My main argument is that a plot designed primarily around action/adventure, as opposed to dramatic character conflict (Kwai), needs to keep its running time down or it runs out of steam and becomes laborious.

And while I can see the good parts of Speed Racer that you speak of, I have to disagree and say that several frames could have and should have been cut, and unlike the Emperor in Amadeus I could tell you which ones. The races were far too long for what needed to be shown and the dazzling display of light and color in those races registered early on, not requiring 3 or 4 extra minutes for the viewer to get it or appreciate it. My point is when you overextend an action sequence it tends to lose its power unless, like anything else, including extended dialogue sequences, it changes, develops.
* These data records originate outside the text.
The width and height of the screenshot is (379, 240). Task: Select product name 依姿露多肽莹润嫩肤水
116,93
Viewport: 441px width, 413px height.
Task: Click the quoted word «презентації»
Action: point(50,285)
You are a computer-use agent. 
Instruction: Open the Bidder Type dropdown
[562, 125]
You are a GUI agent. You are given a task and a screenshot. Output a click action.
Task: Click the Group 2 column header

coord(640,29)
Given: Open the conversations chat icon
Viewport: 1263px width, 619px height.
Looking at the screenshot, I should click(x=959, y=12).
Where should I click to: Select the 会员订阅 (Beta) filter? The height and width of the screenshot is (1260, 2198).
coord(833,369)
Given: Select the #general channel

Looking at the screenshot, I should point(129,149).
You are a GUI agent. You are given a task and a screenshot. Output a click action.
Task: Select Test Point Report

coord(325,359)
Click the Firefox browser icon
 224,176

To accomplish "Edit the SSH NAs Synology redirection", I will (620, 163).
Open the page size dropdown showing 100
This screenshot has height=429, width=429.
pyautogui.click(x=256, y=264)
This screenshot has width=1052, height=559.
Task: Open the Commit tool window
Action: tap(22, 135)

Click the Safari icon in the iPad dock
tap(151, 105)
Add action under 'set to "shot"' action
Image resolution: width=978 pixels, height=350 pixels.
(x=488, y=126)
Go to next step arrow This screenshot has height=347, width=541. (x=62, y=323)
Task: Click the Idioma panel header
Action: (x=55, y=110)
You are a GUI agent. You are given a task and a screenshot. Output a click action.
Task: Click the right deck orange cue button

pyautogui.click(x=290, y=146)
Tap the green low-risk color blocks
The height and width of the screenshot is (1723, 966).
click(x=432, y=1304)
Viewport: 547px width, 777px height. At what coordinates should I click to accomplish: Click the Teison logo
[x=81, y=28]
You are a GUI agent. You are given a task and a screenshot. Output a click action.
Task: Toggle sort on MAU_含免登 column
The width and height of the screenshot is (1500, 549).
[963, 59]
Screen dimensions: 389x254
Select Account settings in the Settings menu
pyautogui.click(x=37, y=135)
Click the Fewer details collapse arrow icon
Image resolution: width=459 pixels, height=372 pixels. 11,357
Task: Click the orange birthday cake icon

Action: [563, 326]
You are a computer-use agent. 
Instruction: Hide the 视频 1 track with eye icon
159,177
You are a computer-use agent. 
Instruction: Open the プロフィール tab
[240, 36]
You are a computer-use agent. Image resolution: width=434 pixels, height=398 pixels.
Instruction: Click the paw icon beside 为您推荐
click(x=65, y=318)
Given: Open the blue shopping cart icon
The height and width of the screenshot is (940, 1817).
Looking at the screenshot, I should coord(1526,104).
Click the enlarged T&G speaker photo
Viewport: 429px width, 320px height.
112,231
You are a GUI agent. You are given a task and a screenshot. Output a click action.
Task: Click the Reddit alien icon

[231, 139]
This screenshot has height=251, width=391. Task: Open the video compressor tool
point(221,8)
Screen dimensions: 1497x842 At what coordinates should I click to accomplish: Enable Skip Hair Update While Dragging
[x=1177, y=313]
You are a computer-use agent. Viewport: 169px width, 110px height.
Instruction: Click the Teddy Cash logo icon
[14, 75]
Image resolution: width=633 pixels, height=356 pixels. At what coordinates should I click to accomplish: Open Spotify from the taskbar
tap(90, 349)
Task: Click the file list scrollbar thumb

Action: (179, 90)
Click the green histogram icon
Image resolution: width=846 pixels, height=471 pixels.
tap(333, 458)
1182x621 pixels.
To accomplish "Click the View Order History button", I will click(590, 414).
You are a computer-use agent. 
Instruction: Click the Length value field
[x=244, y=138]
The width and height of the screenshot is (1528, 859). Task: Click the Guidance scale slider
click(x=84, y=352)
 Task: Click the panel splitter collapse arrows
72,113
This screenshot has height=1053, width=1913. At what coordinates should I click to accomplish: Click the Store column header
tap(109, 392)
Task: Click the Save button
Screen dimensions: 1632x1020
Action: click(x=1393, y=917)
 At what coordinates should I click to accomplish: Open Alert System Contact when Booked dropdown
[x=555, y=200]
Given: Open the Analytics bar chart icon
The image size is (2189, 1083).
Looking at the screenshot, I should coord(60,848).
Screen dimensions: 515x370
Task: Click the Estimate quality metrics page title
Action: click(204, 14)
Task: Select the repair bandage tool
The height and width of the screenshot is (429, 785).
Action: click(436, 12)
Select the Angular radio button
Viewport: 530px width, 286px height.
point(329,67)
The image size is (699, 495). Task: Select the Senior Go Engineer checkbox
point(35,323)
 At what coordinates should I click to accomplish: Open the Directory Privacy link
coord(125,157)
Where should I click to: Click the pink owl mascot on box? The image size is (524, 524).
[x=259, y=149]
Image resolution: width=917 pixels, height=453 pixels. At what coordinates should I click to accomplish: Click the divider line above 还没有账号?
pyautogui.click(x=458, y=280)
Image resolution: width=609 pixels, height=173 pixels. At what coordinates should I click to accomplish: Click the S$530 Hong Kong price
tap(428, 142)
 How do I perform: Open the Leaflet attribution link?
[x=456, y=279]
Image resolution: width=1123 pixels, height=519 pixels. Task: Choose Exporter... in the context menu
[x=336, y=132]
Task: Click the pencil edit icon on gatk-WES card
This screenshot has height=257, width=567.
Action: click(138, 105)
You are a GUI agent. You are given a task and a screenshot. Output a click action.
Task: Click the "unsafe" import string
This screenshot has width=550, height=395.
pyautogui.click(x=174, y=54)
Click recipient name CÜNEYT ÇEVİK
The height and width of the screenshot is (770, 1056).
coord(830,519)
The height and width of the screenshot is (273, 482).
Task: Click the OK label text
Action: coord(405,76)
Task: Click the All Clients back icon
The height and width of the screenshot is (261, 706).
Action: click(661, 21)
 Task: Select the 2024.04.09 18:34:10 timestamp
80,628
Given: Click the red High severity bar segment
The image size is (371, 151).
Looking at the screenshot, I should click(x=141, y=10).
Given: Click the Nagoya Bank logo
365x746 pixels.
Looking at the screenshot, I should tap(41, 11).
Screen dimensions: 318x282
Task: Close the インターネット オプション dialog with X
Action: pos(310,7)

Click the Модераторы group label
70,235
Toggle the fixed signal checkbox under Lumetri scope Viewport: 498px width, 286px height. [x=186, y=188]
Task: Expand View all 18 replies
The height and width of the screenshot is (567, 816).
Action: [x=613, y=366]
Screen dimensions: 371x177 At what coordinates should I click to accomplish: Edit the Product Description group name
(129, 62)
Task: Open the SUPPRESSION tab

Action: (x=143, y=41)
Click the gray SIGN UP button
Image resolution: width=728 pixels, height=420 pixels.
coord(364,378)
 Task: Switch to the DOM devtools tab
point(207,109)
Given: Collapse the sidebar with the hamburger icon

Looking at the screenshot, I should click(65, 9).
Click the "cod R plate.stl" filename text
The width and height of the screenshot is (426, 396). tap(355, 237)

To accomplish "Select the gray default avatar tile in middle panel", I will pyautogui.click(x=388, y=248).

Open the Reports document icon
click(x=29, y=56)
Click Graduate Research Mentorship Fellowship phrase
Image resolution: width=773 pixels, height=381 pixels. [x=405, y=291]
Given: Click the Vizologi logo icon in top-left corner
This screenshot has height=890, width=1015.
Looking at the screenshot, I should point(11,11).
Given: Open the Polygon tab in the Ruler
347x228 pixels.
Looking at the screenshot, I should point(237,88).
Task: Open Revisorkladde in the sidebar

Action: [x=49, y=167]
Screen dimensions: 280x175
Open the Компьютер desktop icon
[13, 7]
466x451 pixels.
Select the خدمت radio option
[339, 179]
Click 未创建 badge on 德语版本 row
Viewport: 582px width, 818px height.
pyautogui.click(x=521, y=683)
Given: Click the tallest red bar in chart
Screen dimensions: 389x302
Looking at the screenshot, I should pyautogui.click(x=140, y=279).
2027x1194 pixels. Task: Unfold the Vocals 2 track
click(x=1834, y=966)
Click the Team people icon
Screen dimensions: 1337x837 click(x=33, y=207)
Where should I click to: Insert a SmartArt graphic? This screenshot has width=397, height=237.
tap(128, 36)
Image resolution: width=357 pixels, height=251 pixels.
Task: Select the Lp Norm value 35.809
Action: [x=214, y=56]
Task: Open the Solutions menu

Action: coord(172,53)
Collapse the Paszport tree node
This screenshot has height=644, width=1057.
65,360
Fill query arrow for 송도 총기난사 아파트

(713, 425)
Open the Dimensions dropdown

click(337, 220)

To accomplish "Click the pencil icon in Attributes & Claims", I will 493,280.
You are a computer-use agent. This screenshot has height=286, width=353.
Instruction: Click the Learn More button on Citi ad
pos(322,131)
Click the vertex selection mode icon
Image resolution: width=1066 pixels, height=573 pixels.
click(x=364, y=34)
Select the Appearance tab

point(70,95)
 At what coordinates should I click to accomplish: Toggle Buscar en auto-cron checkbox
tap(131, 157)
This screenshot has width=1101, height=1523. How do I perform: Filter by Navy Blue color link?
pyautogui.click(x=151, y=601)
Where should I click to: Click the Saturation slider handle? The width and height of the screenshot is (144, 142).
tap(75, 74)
If I'm watching a dramatic film and the characters keep talking about the same thing over and over and belaboring the same points it's just as bad. The races didn't develop, they didn't change. It was the same thing again and again and again. I'm not a five year old fascinated by bouncing the same red ball over and over and over.

But...

... even though it wasn't my bag of treats, I can see your and Chris Stangl's points on Speed Racer and it was much better than I would have ever thought it to be, but some cutting would have made it tighter and better, and probably more impactful message wise.

sarcastig said...

Wasn't it Ebert who said no good movie is long enough, and no bad movie short enough? That's basically my opinion on the matter, too, but I agree that too many films nowadays just go on and on and on... I recently saw [i]The Killing[/i], and it's amazing what Kubrick (who made such loooooong movies late) manages to accomplish in under 90 minutes.

Jonathan Lapper said...

I agree as well. The length fits the movie and the problem with so many action movies today is that the length doesn't fit, and the directors don't seem to notice.

I saw The Killing too, and I think Kubrick was amazing. Short or long running times, his movies always seemed to be the perfect length. For me at least.

Gloria said...

I haven't seen any of the Caribbean franchise films, so I can't really give my views about them (actually, I caughtv the first one on TV, but didn't feel like keep on watching it, so I switched channels).

But I have to say this:

- Jean Renoir's "une Partie de Campagne" lasts 40 minutes.

- Ernest B. Schoedsack's"The Most Dangerous Game" lasts 63 minutes.

- The classic Astaire-Rogers movies rarely lasted more than 90 minutes.

- "The Night of the Hunter" lasts 93 minutes

As you say, it's not a matter of short films being better than longer ones: heck, I re-visit "Spartacus" every then and now, and I'd give something to see the five-hour version of "Greed", but sometimes one wishes that the extra footage would be left just to be an extra in a Specal DVd edition for those who want more.

As we ladies tell our beaus to reassure them: "honey, it's not about the lenghth of the organ, it's about the performance I am concerned"

Jonathan Lapper said...

As we ladies tell our beaus to reassure them: "honey, it's not about the lenghth of the organ, it's about the performance I am concerned"

We never believe that, but keep saying it.

I love The Most Dangerous Game. I got the Criterion release a couple of years ago and it's just splendid. I think it's my love for thirties movies that tints my opinion on what the length of a movie should be. Because I've seen so many great movies of the 30s and 40s done in under two hours I wonder why everyone can't do that.